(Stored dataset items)
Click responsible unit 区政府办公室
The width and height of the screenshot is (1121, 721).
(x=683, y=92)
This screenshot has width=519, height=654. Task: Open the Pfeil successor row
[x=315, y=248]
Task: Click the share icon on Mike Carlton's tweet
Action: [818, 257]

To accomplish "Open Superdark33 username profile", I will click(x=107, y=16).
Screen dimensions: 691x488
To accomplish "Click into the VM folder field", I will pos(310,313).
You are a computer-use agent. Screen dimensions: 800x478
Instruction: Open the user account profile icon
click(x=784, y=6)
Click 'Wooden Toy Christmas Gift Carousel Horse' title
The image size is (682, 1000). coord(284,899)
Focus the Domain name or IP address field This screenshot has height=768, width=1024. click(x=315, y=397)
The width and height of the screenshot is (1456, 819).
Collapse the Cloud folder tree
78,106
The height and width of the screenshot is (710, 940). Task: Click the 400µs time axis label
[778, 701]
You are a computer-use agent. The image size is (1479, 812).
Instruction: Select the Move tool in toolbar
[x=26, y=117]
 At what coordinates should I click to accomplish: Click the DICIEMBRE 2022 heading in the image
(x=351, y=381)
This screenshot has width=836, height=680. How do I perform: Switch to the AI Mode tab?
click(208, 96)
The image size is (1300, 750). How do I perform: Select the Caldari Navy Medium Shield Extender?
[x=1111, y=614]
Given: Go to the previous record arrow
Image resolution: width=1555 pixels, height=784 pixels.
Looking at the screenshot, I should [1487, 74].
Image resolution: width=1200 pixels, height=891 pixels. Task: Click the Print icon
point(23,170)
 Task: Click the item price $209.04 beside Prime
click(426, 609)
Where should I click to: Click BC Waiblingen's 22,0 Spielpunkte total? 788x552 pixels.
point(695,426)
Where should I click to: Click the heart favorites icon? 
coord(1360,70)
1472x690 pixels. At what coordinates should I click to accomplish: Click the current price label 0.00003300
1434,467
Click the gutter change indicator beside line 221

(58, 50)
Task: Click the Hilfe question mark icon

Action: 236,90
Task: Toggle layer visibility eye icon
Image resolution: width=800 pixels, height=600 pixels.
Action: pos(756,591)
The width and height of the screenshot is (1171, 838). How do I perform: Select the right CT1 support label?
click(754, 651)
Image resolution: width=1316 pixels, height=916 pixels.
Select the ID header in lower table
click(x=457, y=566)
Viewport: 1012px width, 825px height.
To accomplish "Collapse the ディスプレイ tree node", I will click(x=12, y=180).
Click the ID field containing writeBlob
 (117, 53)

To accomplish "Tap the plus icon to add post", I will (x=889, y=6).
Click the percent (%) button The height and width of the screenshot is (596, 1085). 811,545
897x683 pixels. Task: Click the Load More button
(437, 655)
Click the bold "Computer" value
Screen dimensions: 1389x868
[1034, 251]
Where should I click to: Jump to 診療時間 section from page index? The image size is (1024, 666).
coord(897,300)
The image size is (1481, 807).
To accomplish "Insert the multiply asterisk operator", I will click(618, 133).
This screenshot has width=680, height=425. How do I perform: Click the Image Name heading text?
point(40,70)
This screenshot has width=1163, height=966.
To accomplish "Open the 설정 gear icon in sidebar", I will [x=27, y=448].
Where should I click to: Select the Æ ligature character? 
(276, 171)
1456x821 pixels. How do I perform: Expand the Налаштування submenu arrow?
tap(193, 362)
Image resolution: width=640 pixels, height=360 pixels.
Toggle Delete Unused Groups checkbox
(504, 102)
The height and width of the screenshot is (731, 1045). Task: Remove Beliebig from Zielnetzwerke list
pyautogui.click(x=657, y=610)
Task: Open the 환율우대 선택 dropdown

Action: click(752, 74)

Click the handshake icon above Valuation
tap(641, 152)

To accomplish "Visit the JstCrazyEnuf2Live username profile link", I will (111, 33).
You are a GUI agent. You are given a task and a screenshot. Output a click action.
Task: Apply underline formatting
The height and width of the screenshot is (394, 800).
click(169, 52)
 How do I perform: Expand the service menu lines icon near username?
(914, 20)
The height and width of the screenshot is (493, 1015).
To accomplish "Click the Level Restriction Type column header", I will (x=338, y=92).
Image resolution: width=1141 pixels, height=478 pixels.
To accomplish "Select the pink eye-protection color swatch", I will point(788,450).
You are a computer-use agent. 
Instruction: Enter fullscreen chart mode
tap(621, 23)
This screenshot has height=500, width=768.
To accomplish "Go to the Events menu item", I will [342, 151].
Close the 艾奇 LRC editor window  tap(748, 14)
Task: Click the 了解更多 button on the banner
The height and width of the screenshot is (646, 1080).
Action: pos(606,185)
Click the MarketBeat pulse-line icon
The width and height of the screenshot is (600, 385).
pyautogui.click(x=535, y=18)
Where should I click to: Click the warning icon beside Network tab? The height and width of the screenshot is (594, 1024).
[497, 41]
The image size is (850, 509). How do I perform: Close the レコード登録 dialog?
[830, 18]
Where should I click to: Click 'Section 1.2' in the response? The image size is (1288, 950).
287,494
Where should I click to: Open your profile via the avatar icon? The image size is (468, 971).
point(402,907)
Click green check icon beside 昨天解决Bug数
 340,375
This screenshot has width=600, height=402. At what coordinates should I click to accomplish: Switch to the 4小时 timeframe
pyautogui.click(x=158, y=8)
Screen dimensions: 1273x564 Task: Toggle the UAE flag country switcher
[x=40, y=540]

About this task →
Your task is to copy every line in the entries that holds the string "agent".

Written solution →
You are a computer-use agent. Screen dimensions: 800x478
You are a computer-use agent. The image size is (1479, 812).
You are a GUI agent. You are given a task and a screenshot. Output a click action.
You are a computer-use agent. 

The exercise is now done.